Mankind Divided subjected me to systemic prejudice countless times over my two play-throughs, yet its release trailer focuses on empowerment — showcasing all the superpowers you can use to conquer foes (which are limited in-game). This isn’t false-advertising, this is broad-shouldered video game advertising at its smartest. Square Enix knows players want “do what you want” simulators — regardless of whether or not they have themes of social injustice.
Power sells games.
Listen closely. The voiceover points to this power-focus: “If you try and rip the world apart, someone will always put it back together… You can kill freedom. But you can’t kill progress.” You are that someone and that progress is a super-charged robot fist — with a dozen beat-up-oppressor abilities.

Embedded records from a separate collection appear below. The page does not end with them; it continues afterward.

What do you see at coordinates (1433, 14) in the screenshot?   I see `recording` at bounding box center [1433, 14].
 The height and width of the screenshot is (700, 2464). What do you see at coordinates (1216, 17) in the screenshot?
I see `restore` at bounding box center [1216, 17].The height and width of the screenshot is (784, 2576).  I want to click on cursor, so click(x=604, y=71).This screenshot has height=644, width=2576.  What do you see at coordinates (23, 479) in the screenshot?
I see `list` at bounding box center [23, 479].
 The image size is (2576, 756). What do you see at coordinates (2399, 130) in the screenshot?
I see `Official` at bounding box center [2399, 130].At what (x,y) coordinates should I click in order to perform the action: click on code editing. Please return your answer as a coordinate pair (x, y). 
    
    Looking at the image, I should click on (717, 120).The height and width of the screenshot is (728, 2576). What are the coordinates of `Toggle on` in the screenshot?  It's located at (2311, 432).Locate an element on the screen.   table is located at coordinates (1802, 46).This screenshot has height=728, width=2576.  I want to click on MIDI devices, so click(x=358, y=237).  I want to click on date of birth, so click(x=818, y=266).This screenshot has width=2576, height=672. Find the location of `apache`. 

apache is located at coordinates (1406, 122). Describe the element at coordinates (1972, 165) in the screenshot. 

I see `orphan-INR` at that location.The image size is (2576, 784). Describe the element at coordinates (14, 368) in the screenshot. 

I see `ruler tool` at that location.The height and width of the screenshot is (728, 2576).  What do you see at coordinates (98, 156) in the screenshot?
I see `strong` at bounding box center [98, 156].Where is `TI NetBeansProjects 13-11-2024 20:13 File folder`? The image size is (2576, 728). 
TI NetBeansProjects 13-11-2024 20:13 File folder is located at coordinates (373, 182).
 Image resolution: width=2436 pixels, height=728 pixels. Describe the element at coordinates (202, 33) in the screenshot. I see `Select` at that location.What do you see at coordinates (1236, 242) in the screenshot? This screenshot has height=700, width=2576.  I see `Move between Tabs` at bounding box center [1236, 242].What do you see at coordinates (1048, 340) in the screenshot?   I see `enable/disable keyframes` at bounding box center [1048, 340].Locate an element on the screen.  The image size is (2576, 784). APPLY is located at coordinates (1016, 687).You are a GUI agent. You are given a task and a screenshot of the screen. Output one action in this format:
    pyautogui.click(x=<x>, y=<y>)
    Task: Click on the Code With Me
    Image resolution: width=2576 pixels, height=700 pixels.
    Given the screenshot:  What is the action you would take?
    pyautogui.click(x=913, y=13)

You have to make players feel powerful and in-control. As such, Deus Ex games are in a bit of a bind: as stealth games where hiding and hacking are often preferable to all-out power-punching elbow-katana cyborg battles. But this is where we can learn from Mankind Divided’s lack of restraint and subtlety in the trailer: it harps on the power-usage. Then it builds towards the P.E.P.S.arm-gun-blast conclusion. It ends leaving viewers feeling like they can do anything (as Adam Jensen).
There’s a lot of challenges and problems to this. I could belabor Lord of the Rings’ “lust for power” theme or address how weird it is to cast a white guy (working for the most powerful people in the world) as a “victim” of social oppression. But that’s the game’s responsibility to handle with tact and nuance. The trailer’s job is to get players in the door — to make the would-be players feel the power to do as they will.
This “do-as-you-will” emphasis makes people feel like kings. And it’s why they pick up the controller to begin with.